§ Description of the task
From the entries below, please output exactly the lines starting at the one containing "Given: Click the 'Any remedy?' text line" and ending at the one containing "Screen dimensions: 1000x574", both included.
** Opening Records shown block **
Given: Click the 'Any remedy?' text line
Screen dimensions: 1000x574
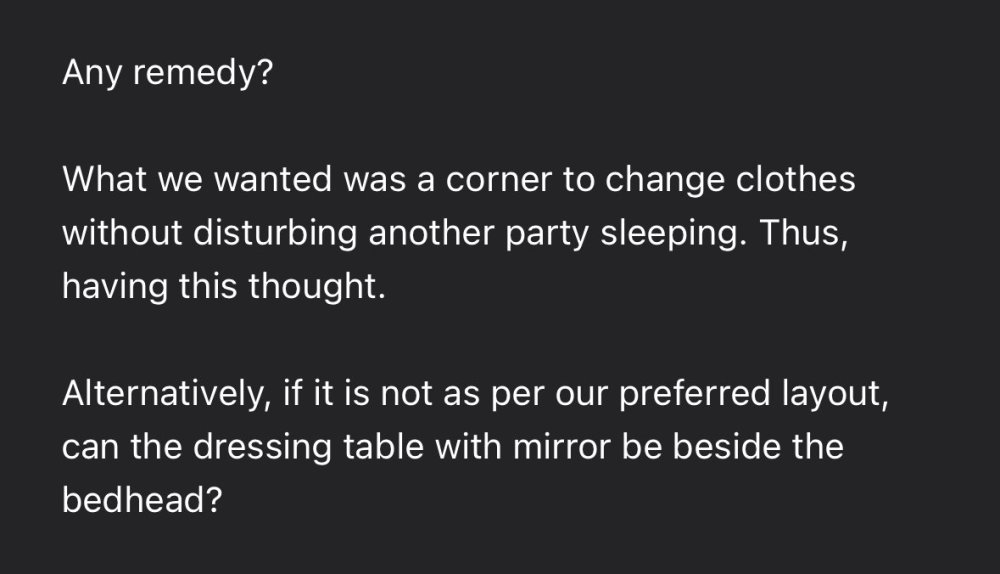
** Closing Records shown block **
** Opening Records shown block **
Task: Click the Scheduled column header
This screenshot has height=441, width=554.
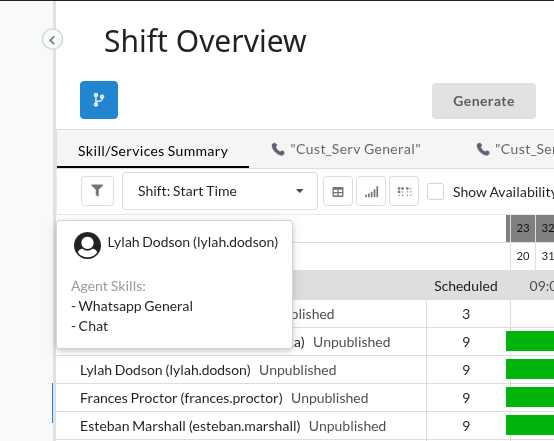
** Closing Records shown block **
** Opening Records shown block **
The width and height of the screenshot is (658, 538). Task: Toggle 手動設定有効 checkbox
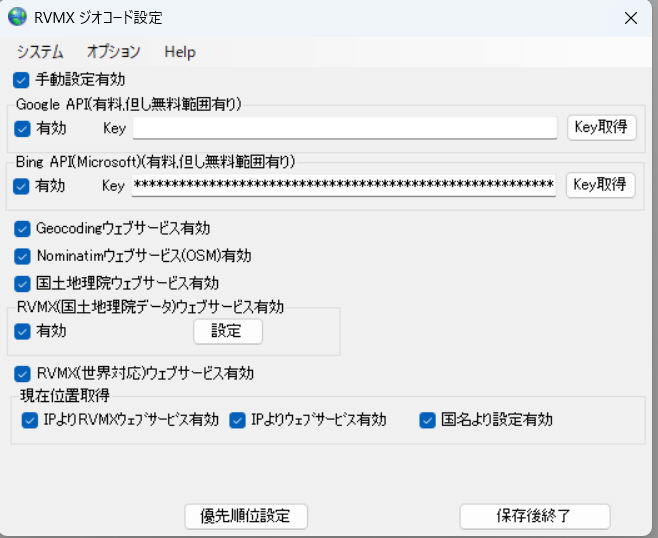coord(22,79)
** Closing Records shown block **
§ Task response
Given: Click the 'Any remedy?' text line
Screen dimensions: 1000x574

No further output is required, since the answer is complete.